How it starts is a large company say BP has assets that they want to sell for whatever reason. They talk with different banks (JPM, Goldman, Jeffries, Credit Suisse, Scotia, Evercore, Bank of America, RBC) and figure out which would be best to have pitch it to other oil companies to buy. These banks can either act as financial advisors where they just help connect a buyer with a seller and negotiate a price, or they can actually supply debt themselves to buyer (only large banks like JPM or Goldman or BOA can afford to do it, boutiques like Evercore can't do it). So BP wants to sell Haynesville assets. What an analyst will do is created a Net Present Value or Discounted Cash flow model to show what BP asset is worth. They accumulate all producing and future producing wells figure out what revenue-costs will be and then discount them back at the cost of capital (debt interest or equity expected return) to the buyer. That NPV is what the buyer should pay for it. In reality, the reservoir engineers and finance analysts at the bank wayyyy overinflate how good the wells are, put way lower opex than actuality, and put in all these little tricks and nannies to inflate price of assets.
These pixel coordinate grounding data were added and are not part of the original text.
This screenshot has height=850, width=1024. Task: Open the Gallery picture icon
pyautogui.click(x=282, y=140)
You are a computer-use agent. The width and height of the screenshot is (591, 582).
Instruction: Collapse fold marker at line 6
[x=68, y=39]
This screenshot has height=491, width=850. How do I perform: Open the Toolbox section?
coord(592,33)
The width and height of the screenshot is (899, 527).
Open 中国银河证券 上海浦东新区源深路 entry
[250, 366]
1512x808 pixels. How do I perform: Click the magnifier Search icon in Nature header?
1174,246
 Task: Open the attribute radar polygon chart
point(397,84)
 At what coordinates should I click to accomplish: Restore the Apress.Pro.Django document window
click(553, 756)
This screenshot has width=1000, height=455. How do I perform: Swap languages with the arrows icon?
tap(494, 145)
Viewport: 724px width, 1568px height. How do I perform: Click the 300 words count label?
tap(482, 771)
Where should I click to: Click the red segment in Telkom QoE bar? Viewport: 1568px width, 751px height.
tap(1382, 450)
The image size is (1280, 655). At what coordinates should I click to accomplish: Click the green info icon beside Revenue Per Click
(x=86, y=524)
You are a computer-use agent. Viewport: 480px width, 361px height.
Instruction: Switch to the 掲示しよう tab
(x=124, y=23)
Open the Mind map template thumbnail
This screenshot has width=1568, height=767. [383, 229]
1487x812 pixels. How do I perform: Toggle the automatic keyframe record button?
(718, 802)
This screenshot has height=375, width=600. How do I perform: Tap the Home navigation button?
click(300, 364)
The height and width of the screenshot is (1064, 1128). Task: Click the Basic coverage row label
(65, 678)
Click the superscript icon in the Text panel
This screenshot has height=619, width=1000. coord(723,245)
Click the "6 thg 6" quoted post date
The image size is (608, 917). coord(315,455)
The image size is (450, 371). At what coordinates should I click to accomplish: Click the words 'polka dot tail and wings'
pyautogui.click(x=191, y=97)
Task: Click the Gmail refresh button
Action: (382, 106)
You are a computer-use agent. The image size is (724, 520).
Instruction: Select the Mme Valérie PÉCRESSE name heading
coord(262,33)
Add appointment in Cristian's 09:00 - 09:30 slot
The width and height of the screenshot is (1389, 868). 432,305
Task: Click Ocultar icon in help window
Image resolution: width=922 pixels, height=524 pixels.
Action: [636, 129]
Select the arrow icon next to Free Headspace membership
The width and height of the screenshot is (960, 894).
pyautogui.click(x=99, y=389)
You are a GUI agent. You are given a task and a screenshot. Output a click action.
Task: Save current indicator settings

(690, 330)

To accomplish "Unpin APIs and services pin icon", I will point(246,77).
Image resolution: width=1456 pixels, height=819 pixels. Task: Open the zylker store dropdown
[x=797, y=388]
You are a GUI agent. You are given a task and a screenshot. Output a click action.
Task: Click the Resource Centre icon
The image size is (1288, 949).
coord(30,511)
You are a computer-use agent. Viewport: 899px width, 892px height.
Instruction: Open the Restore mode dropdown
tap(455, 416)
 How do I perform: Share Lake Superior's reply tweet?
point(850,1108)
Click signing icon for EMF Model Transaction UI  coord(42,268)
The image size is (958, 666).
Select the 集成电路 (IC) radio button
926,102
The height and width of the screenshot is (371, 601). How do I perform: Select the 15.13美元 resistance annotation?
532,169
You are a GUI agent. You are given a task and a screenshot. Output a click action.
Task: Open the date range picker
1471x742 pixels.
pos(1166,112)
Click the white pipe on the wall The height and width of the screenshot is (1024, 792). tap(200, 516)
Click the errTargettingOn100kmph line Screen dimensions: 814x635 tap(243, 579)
They do this so their 2% advisory fee is bigger. After that they make powerpoints of the oil assets. Make the wells look good. Show very low decline rates on graphs. Show the area. THEY ALWAYS DO THIS: they show how BP or whoever has the very best Tier 1 wells in the area and have Tier 1 opex lowest cost compared to all others in the area. They show financial statements of their financial models. What the IRR is. What the reserves are for producing, and undeveloped fields. After that, they put it all in data rooms for buyer to look at the pwpt and excel. They then visit the buyer in person and try to pitch the asset to them via pwpt and get them to buy it. After they buy they get 2%. A $1 billion sale will take home $20 mil to bankers. They have no actual expenses besides overhead, so $20 mil is a lot split amongst employees in the office. So on and so forth


The big caveat to all this is that the buyers also have bankers (and consultants) advising them on the deal the whole way through, doing the strategic, commercial, and operational diligence every step of the way. So they aren’t - or shouldn’t be - rolling in blind just taking the word of the seller. And the seller also typically has other advisors - especially consultants and attorneys - advising them every step of the way as well.

Information opacity is why bankers, consultants, and corporate attorneys are such an integral part of the process. It’s a core part of capitalism.
Posted by GREENHEAD22
Member since Nov 2009
19625 posts
Posted on 5/9/24 at 11:42 pm to
So.....BPX is about to divest its Haynesville assets?